Geralyn: Again, you've given us a great deal of information for us to consider and think about how it's going to apply in practice. I'm wondering if you have any suggested resources that you could point clinicians towards if they are interested in enrolling patients in these trials, but perhaps, or. If they just have questions about what the research is saying. Are there some key places that you would go to that you would point other clinicians towards?
Dr. Gluckman:It's a great question. And I would say in the midst of the pandemic, but even today and more, if it was acute care centric early into the pandemic now shifting not exclusively, but to more ambulatory, there are trials going on at many Haas. Uh, large, medium and small across the United States. So if you have patients, there are questions that are being asked as there always are with a pandemic.

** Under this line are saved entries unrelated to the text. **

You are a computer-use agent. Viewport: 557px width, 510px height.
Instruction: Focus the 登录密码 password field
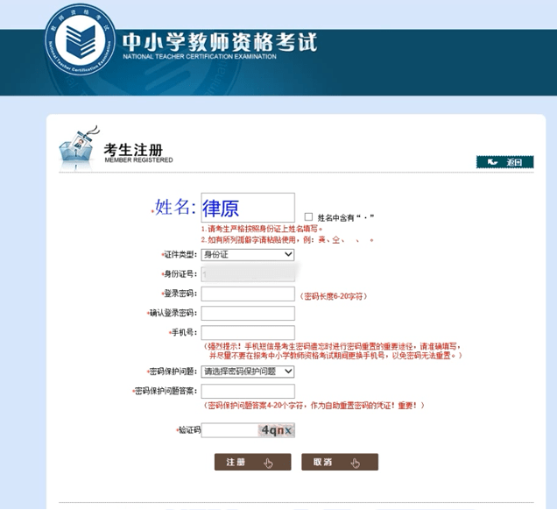tap(248, 294)
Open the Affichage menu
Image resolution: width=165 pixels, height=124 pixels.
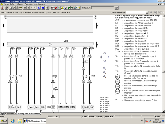[20, 4]
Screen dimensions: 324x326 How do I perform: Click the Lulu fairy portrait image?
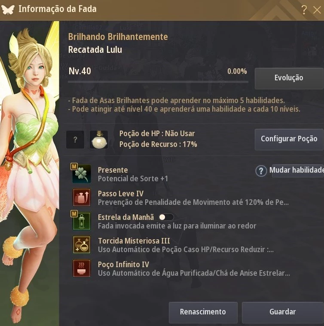[30, 173]
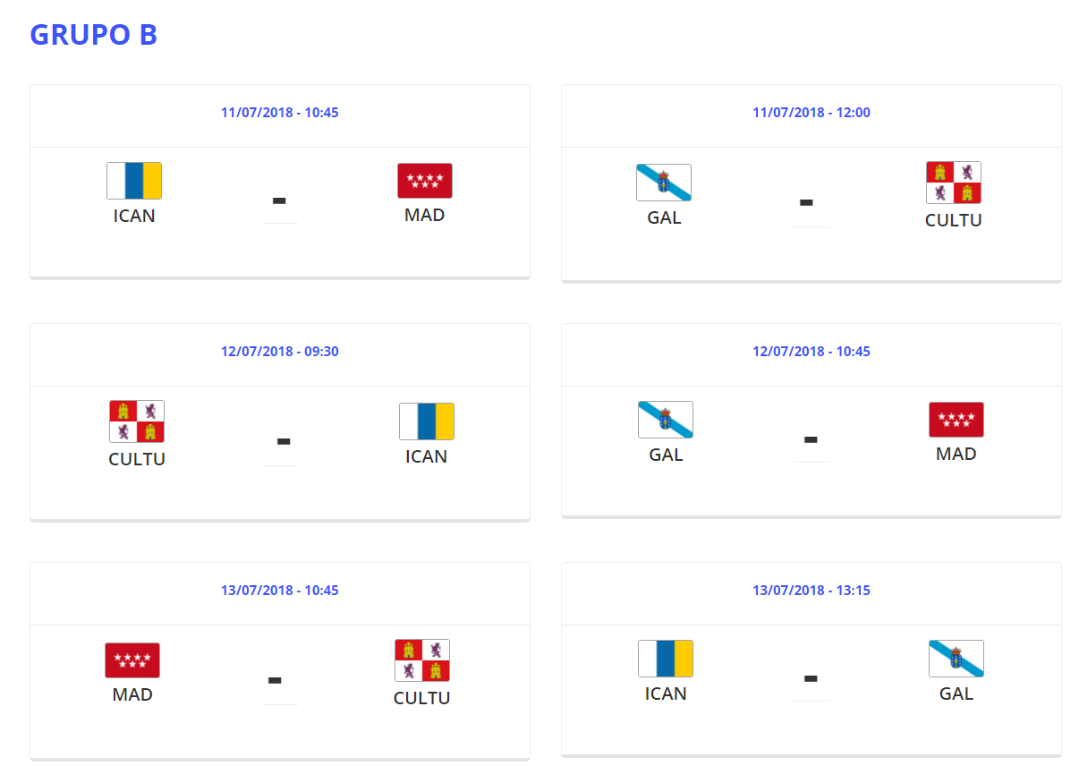Click ICAN flag in 13/07 13:15 match
1079x766 pixels.
(666, 659)
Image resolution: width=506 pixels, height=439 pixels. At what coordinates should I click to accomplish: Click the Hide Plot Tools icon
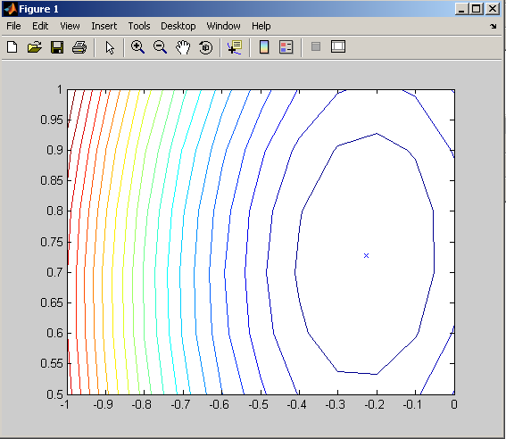point(316,46)

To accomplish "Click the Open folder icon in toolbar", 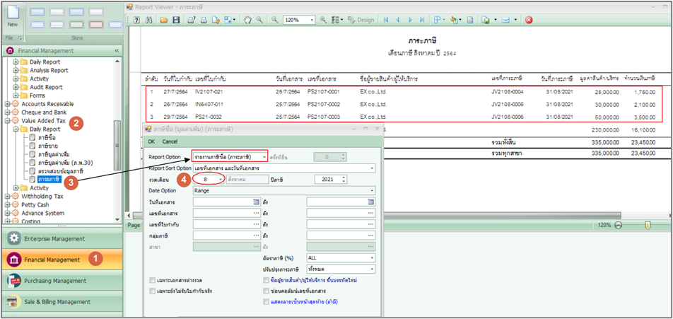I will click(163, 20).
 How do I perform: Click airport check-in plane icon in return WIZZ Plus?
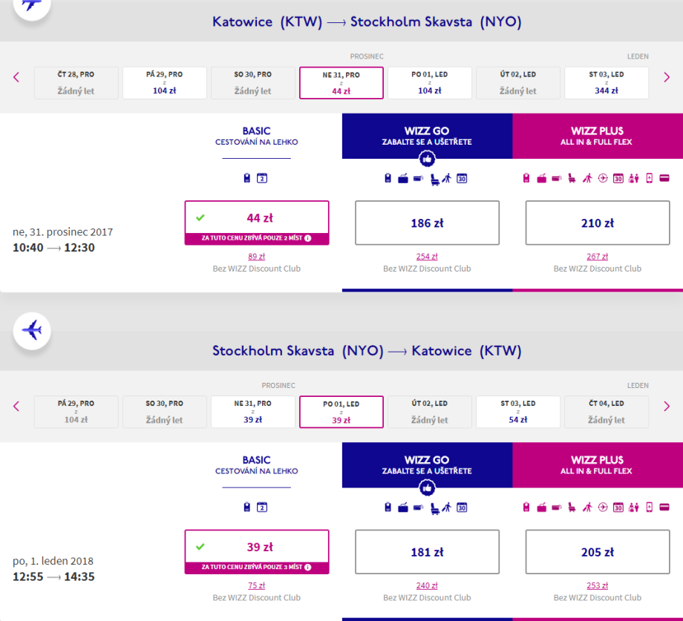(x=602, y=507)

See if your patient can be enrolled in a clinical trial, and if you don't have it at your hospital, do you have it in your local geographic locale? I guess that's comment number one. Comment number two is, um, the CDC is a great resource. Uh, it, uh, is very, they're very timely in their updating of information. I turned to quite regularly, the NIH treatment guidelines. So if you type in any web browser, uh, COVID-19 NIH guidelines, you will see it and it's broken down on an evaluation and treatment perspective. Overall, it's a really great resource. I would encourage people to go. And then our document, we'll make sure that there's a link available. It includes a lot of information, but importantly, their references, and to go back to some of it, where did the data come from that suggested that there's cardiac MRI involvement. It can point you to some of the data. One of
the challenging issues that may be putting it, mildly that we had with putting out this document is we had to put pencils down at one point and actually publish it. But the challenge was new science was coming. I will say at least weekly and sometimes daily and a challenge related. This is how do you produce timely information? That's useful, but recognize that the science is evolving. If not weekly, definitely monthly and quarterly. I think it prompts the recognition that we're going to have to come up with updates to this document as the science bears out overall. But there's a plethora of resources that are out there. Those are just a few ones too.
Geralyn: Those are exceptional places to look for this kind of information that as you've said is changing at least weekly, if not daily, if not hourly. And our practitioners definitely know that. Trying to put that into practice can be a challenge, if not a challenge and a half. Is there anything else that you would like to add that I've neglected to ask you about?
Dr. Gluckman: You've been a pleasure to chat with. I would say, uh, be patient during this period of time. It's hard to be patient in the middle. All of the impacts that the pandemic has had for the last couple of years. I do really think unlike ever time in my clinical lifetime, we've seen science shed, such a light on something that was brand new to the world in a matter of two years. And so I think our knowledge will grow. I think we've learned a lot about. How do we get data out there quickly? And even the challenge of do we have to wait for something to be published? Does preprint data, is that valuable? This was a tension we had in producing our document. I would say we've come such a long way. Um, continue to look to, uh, new knowledge. Cause it probably will
come out if not weekly, uh, monthly.
Geralyn: Wonderful. Well, we've been discussing with Dr. Ty Gluckman the 2022 ACC expert consensus decision pathway on cardiovascular sequella of COVID 19 in adults, particularly related to myocarditis and other involvement you have just given us such great gems of information, and we are so grateful to y
ou for your time, Dr. Gluckman. We very much appreciate.
Dr. Gluckman: Absolutely. My pleasure. Thanks for having me.